Le développement même de l’Union Soviétique témoigne que l’expérience fondamentale de la révolution et de l’édification en Union Soviétique est celle d’un grand succès ; c’est le premier chant de victoire du marxisme-léninisme dans l’histoire de l’humanité, et qui retentit dans le monde entier.
En quoi consiste donc l’expérience fondamentale de la révolution et de l’édification en Union Soviétique ? A notre avis, ce qui suit pour le moins, a un caractère fondamental.
1. Les éléments avancés du prolétariat s’organisent en Parti communiste. Ce parti politique prend pour guide d’action le marxisme-léninisme, il s’organise selon le principe du centralisme démocratique, il est en liaison étroite avec les masses, il s’attache à devenir le noyau des masses laborieuses et éduque ses membres et les masses populaires dans l’esprit du marxisme-léninisme.
2. Le prolétariat, guidé par le Parti communiste, et ayant rallié l’ensemble du peuple travailleur, arrache le pouvoir aux mains de la bourgeoisie au moyen de la lutte révolutionnaire.
3. Après la victoire de la révolution, le prolétariat, conduit par le Parti communiste, ralliant les larges populaires en se fondant sur l’alliance des ouvriers et des paysans, instaure sa dictature sur la classe des propriétaires fonciers et sur la bourgeoisie, réprime la résistance des contrerévolutionnaires, nationalise l’industrie et procède graduellement à la collectivisation de l’agriculture, abolissant ainsi le système d’exploitation et celui de la propriété privée des moyens de production, et faisant disparaître les classes.
4. L’Etat, dirigé par le prolétariat et le Parti communiste, oriente l’effort des masses populaires en vue d’assurer le développement planifié de l’économie et de la culture socialistes ; sur cette base, il élève progressivement le niveau de vie de la population et prépare activement les conditions qui permettront d’engager la lutte pour passer à la société communiste.

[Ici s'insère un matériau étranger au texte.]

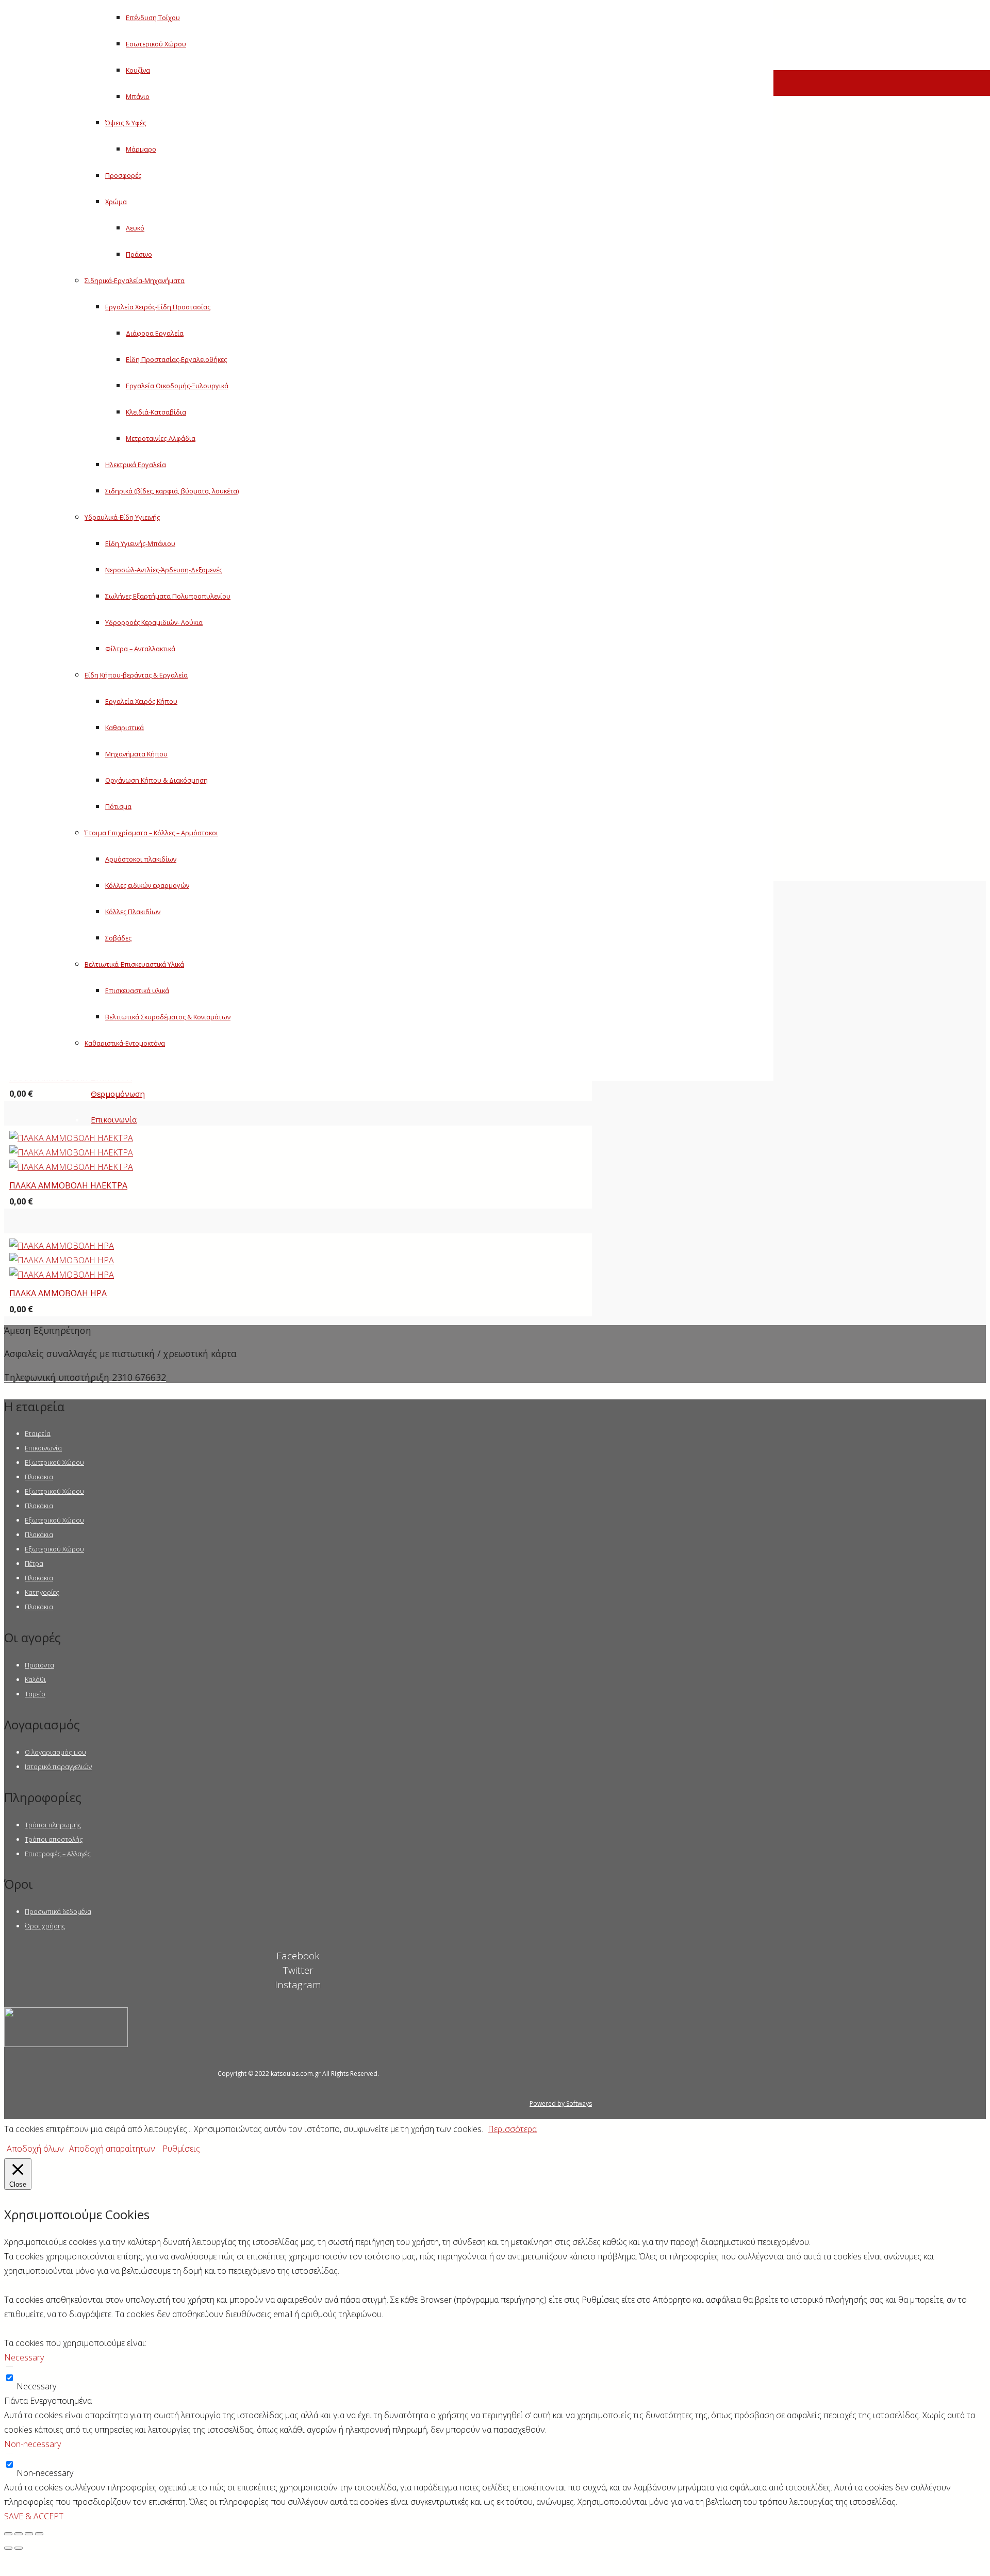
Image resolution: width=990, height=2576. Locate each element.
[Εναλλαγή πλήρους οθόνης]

5. L’Etat, dirigé par le prolétariat et le Parti communiste, s’oppose résolument à l’agression impérialiste ; il reconnaît l’égalité en droits des nations et défend la paix mondiale ; il s’en tient fermement aux principes de l’internationalisme prolétarien, fait tout pour s’assurer l’appui des travailleurs de tous les pays, et en même temps déploie tous ses efforts pour leur venir en aide ainsi qu’à toutes les nations opprimées.
D’ordinaire, quand nous parlons de la voie qu’a suivie la Révolution d’Octobre, nous avons en vue ces éléments essentiels, sans nous arrêter à la forme spécifique qu’a revêtue cette révolution dans des circonstances déterminées de temps et de lieu. Ces éléments essentiels constituent tous des vérités universelles du marxisme-léninisme, valables pour le monde entier.
Le processus de la révolution et de l’édification dans chaque pays présente des traits communs ; il en présente aussi de différents. En ce sens, chaque Etat suit sa propre voie, la voie spécifique de son développement. Nous reviendrons sur cette question. Mais du point de vue des thèses fondamentales, le chemin qu’a suivi la Révolution d’Octobre procède des lois générales de la révolution et de l’édification à une étape déterminée sur la longue route du développement de la société humaine.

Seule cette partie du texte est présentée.